Using the starter numbers $2, 1, 4$ and $6$ you can get the smallest total at the top of the pyramid if you place the smallest numbers in the middle - that produces a total of 19.
Justification: with $A, B, C$ and $D$ in the bottom row you end up with
$A + 3B + 3C + D$ at the bottom.
With $5$ tiers you can get the largest total at the top of the pyramid if you place the largest number in the middle and the smallest numbers on the outside - there are $4$ possibilities altogether:
$1, 3, 5, 4, 2$
$1, 4, 5, 3, 2$
$2, 3, 5, 4, 1$
$2, 4, 5, 3, 1$
With $5$ tiers you can get the smallest total at the top of the pyramid if you place the smallest number in the middle and the largest numbers on the outside - there are $4$ possibilities altogether.

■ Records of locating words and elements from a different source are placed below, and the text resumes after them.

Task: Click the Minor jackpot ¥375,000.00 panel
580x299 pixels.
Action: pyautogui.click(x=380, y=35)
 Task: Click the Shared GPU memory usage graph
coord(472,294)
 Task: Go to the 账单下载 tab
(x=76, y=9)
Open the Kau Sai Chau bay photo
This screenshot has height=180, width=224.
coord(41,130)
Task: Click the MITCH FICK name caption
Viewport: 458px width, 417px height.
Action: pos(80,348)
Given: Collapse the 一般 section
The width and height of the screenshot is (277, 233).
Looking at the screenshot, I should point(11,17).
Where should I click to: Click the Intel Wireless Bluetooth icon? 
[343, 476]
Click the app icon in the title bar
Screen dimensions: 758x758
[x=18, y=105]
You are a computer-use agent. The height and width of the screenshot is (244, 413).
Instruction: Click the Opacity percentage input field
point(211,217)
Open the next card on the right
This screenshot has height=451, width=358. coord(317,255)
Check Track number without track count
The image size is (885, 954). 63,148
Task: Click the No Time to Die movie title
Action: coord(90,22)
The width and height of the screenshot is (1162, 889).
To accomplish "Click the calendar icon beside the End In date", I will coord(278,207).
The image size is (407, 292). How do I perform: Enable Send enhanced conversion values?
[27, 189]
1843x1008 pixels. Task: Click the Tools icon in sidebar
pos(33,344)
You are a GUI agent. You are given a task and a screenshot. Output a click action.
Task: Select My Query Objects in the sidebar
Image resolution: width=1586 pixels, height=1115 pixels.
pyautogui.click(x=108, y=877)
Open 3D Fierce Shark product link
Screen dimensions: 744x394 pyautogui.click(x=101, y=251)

Justification: with $A, B, C, D$ and $E$ in the bottom row you end up with
$A + 4B + 6C + 4D + E$ at the bottom.
With $6$ tiers you can get the largest total at the top of the pyramid if you place the largest numbers in the middle and the smallest numbers on the outside - there are $8$ possibilities altogether:
$1, 3, 5, 6, 4, 2$
$1,3, 6, 5, 4, 2$
$1, 4, 5, 6, 3, 2$
$1, 4, 6, 5, 3, 2$
$2, 3, 5, 6, 4, 1$
$2, 3, 6, 5, 4, 1$
$2, 4, 5, 6, 3, 1$
$2, 4, 6, 5, 3, 1$
With $6$ tiers you can get the smallest total at the top of the pyramid if you place the smallest numbers in the middle and the largest numbers on the outside - there are $8$ possibilities altogether.
Justification: with $A, B, C, D, E$ and $F$ in the bottom row you end up with
$A + 5B + 10C + 10D + 5E + F$ at the bottom.